* [Assignment]: Find the line in the entries below that contains "备案号：冀ICP备2023000601号 (524, 1354)". Repeat it exactly, and every line after it through the line that contains "Facebook (87, 597)".
#####
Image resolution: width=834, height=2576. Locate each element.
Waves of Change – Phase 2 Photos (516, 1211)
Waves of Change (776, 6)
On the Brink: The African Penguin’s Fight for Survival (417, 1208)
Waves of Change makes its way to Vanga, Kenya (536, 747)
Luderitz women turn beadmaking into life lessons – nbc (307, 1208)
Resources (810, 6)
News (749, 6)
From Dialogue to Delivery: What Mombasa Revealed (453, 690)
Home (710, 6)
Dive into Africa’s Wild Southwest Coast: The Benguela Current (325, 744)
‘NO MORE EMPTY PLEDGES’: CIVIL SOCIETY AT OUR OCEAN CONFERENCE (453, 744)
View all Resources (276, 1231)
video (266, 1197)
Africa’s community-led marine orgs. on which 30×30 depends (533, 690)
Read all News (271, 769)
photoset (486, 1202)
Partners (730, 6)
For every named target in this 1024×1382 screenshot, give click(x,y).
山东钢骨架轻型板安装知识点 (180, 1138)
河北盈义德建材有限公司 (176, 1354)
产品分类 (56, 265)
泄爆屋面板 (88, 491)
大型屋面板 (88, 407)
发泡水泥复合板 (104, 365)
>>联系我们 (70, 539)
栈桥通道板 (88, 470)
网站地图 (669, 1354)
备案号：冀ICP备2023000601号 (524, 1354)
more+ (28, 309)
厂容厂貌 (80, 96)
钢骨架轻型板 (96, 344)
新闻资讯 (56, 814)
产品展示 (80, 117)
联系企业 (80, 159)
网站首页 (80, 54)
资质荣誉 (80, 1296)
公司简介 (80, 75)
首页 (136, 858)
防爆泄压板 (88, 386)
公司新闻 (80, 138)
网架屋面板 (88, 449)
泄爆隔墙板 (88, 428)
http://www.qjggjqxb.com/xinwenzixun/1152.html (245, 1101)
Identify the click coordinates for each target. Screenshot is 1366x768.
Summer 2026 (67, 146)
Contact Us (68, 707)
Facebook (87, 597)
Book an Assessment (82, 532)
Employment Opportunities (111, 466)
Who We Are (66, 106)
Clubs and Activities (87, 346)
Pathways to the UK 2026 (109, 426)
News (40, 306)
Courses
#####
* [Solution to this task]:
备案号：冀ICP备2023000601号 (524, 1354)
more+ (28, 309)
厂容厂貌 (80, 96)
钢骨架轻型板 (96, 344)
新闻资讯 (56, 814)
产品展示 (80, 117)
联系企业 (80, 159)
网站首页 (80, 54)
资质荣誉 (80, 1296)
公司简介 (80, 75)
首页 (136, 858)
防爆泄压板 (88, 386)
公司新闻 (80, 138)
网架屋面板 (88, 449)
泄爆隔墙板 (88, 428)
http://www.qjggjqxb.com/xinwenzixun/1152.html (245, 1101)
Identify the click coordinates for each target. Screenshot is 1366x768.
Summer 2026 (67, 146)
Contact Us (68, 707)
Facebook (87, 597)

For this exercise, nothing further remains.